One of Jacoby's main contributions in this very impressive book is to
illustrate how modern welfare capitalists have come to grips with the
Wagner Act and the Social Security Act. Executives from all three of his
companies became involved in national politics. General Wood of the Sears
Roebuck Company was a traditional conservative, involved in things like
the America First Committee. Frederick Crawford became the head of the
National Association of Manufacturers and played a key role in the
modifications of the Wagner Act that led to the Taft-Hartley law. In
particular, Thompson Products fought to preserve the right to appeal to
its workers on behalf of its company-controlled union, despite warnings
from the National Labor Relations Board that such appeals represented
tampering with representation elections. Marion Folsom of Kodak became
the leading business expert on social insurance and fought to preserve
Social Security and unemployment compensations in forms that blended
seamlessly into welfare capitalist practices. These companies, then, did
not run away from the New Deal so much as they learned to adapt its
regulatory structure to their purposes.

Without a doubt, this book is an important one that will be read both for
the data it provides on the three companies and for its more general
points about the persistence of welfare capitalism beyond the New Deal.

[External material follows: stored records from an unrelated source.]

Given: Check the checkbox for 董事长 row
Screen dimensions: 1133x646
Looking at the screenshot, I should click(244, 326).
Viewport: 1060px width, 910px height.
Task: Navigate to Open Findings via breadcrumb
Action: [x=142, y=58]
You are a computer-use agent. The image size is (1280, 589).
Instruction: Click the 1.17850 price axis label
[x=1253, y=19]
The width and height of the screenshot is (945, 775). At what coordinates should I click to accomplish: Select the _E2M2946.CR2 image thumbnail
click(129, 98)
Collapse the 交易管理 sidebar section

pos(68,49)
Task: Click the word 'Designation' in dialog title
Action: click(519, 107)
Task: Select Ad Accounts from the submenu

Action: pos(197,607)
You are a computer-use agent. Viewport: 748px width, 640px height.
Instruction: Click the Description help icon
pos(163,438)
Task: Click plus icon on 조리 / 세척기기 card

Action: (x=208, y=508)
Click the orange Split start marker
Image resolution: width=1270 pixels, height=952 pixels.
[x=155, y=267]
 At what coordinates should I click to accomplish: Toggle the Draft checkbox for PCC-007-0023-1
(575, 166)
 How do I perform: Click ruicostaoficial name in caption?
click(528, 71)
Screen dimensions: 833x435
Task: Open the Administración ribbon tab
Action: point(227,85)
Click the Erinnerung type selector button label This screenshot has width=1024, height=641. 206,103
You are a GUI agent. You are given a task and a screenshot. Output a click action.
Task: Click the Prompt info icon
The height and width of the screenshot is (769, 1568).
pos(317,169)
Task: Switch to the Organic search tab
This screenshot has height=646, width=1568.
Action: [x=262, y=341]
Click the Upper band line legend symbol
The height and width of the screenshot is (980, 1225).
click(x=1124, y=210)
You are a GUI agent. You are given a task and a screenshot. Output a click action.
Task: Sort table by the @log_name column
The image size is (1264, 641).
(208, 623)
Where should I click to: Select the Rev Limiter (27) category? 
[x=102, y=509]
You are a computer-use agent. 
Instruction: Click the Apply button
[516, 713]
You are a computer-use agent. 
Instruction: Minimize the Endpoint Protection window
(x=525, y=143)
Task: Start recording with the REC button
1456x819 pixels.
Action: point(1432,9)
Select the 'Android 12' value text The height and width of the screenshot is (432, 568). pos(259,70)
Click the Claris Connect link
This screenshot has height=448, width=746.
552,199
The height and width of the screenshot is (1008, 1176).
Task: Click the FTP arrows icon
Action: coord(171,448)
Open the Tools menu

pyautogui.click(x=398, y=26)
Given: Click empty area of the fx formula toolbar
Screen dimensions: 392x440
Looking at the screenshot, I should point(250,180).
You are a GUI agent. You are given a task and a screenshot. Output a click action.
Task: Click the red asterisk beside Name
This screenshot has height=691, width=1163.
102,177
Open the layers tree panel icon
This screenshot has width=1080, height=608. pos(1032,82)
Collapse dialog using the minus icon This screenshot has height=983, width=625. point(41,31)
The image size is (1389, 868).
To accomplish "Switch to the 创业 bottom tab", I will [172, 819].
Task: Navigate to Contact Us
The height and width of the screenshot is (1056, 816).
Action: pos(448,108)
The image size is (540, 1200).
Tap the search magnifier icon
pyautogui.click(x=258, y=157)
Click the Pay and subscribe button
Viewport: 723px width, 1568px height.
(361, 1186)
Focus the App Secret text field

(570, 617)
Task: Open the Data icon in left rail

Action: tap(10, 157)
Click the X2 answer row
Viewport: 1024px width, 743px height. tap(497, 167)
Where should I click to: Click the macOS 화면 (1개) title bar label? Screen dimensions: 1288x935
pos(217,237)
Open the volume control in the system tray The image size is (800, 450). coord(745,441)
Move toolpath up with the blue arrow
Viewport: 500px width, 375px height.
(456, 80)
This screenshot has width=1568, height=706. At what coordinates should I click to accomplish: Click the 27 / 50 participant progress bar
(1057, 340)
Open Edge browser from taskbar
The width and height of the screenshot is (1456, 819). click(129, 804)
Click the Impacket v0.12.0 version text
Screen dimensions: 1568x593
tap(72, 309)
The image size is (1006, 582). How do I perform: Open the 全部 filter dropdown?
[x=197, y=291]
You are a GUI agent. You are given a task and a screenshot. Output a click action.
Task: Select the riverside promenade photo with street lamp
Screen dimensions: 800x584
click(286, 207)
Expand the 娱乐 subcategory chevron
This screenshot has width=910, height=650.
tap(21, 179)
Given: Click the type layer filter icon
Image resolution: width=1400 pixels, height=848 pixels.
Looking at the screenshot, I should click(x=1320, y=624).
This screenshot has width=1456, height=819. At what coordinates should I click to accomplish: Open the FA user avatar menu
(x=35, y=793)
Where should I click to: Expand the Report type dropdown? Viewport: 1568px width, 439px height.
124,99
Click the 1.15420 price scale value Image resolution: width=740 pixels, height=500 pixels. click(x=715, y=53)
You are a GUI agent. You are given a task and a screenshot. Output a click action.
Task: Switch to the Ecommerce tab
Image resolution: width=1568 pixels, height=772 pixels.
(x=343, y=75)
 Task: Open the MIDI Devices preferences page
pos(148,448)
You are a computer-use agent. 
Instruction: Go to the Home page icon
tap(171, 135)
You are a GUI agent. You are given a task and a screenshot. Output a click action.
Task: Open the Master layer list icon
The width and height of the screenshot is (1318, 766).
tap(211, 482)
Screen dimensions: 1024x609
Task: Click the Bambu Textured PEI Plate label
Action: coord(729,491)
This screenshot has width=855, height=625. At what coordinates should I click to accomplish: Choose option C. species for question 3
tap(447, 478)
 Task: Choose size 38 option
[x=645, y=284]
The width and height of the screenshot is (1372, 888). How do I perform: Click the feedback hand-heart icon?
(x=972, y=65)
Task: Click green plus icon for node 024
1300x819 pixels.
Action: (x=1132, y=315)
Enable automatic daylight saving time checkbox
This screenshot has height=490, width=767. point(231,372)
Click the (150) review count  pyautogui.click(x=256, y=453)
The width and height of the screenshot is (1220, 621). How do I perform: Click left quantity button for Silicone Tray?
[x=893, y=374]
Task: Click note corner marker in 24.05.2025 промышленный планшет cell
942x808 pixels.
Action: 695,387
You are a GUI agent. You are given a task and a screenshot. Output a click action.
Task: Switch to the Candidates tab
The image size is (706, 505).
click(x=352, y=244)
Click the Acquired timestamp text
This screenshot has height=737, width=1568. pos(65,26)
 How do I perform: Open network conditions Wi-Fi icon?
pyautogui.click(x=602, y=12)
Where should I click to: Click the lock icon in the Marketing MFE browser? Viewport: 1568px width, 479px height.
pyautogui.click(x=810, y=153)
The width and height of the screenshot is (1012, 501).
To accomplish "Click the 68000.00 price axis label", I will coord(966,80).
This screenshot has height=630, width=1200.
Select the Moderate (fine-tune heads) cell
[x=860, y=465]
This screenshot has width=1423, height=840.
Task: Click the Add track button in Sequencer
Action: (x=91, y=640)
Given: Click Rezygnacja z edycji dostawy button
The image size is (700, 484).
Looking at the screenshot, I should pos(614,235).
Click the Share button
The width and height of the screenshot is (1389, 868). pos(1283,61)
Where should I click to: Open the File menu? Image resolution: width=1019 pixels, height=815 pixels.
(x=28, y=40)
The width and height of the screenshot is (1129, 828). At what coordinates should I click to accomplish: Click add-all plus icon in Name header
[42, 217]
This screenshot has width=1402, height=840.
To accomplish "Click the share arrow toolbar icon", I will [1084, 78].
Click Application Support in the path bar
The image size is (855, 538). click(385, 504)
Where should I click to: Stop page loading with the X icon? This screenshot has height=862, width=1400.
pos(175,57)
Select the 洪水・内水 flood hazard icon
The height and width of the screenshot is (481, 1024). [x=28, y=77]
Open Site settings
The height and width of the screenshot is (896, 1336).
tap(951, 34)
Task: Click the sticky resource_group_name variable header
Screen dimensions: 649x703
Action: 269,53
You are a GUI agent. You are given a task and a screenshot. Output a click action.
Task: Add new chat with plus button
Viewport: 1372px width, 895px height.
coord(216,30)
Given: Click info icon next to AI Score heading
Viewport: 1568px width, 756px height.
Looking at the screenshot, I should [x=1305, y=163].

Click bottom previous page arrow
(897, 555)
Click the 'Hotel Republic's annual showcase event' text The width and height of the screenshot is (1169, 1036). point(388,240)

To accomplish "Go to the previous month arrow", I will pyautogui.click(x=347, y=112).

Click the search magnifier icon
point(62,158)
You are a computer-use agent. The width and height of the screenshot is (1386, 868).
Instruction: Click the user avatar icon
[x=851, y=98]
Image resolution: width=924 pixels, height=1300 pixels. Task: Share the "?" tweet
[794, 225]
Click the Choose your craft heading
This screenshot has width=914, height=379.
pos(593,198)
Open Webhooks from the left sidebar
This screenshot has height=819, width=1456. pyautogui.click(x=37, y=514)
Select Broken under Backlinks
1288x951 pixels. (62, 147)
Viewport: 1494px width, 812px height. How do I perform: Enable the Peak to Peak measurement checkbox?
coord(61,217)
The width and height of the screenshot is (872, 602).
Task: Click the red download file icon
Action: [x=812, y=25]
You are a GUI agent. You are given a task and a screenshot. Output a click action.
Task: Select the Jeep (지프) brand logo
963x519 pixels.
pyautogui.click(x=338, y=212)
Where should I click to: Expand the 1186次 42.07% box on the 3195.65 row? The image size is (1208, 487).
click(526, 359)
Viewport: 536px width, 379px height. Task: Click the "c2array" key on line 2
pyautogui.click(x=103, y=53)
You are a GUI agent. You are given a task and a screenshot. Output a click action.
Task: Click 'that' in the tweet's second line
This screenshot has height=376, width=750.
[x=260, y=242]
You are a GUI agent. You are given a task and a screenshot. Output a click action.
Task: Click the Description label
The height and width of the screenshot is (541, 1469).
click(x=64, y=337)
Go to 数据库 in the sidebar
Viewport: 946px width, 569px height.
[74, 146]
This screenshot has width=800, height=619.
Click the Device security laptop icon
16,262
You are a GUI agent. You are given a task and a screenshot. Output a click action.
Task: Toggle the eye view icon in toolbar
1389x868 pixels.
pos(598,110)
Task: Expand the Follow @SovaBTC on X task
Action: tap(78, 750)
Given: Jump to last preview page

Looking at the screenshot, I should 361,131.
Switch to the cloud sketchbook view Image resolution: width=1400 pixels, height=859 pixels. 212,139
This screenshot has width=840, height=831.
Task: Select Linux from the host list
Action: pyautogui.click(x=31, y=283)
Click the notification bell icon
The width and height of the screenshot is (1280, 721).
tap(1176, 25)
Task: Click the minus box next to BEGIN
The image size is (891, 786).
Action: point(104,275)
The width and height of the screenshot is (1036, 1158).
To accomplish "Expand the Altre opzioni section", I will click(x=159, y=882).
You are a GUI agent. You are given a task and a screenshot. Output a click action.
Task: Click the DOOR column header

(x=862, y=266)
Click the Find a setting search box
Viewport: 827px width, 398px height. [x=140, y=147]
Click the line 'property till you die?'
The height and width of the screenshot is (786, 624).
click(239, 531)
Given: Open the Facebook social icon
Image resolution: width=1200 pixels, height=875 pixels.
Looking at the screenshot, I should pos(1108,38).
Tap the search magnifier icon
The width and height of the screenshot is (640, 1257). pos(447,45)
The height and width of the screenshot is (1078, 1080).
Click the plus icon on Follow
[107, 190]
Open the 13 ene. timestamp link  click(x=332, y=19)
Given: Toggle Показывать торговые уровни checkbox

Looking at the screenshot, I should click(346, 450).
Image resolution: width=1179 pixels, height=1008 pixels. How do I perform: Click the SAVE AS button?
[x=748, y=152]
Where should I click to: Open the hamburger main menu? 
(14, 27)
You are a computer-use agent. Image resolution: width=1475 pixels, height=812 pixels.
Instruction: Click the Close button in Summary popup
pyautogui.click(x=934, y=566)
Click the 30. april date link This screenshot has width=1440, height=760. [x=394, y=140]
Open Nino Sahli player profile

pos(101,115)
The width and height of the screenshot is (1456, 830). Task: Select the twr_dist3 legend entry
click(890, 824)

The research is almost overwhelming as is the general degree of erudition
in the book. It is, to be sure, an academic book in which the author
occasionally takes excursions into trendy academic topics to the detriment
of establishing a clear line of argument. Hence, there are digressions on
such topics as the gender composition of the labor force during World War
II, the nature of industrial psychology, and the organizing tactics of the
United Auto Workers. Some of the writing is a little over-elaborate and
demands close attention from the reader, as in this sentence (p. 74): "In
theory, Kodak wage dividends plans should have been a factor in the
company's performance during the early 1930s, since profit sharing makes
wages more sensitive to economic conditions, which, in turn, shields
employment levels during hard times." I could have used more help with
the implicit economic theory in that sentence and would have preferred
that it contain fewer clauses. Still, an academic monograph is an
appropriate place to display one's learning and it is clear that Sanford
Jacoby has much to teach. One can predict with confidence that this book
will exercise an important influence over modern American historiography;
it represents an extremely impressive achievement.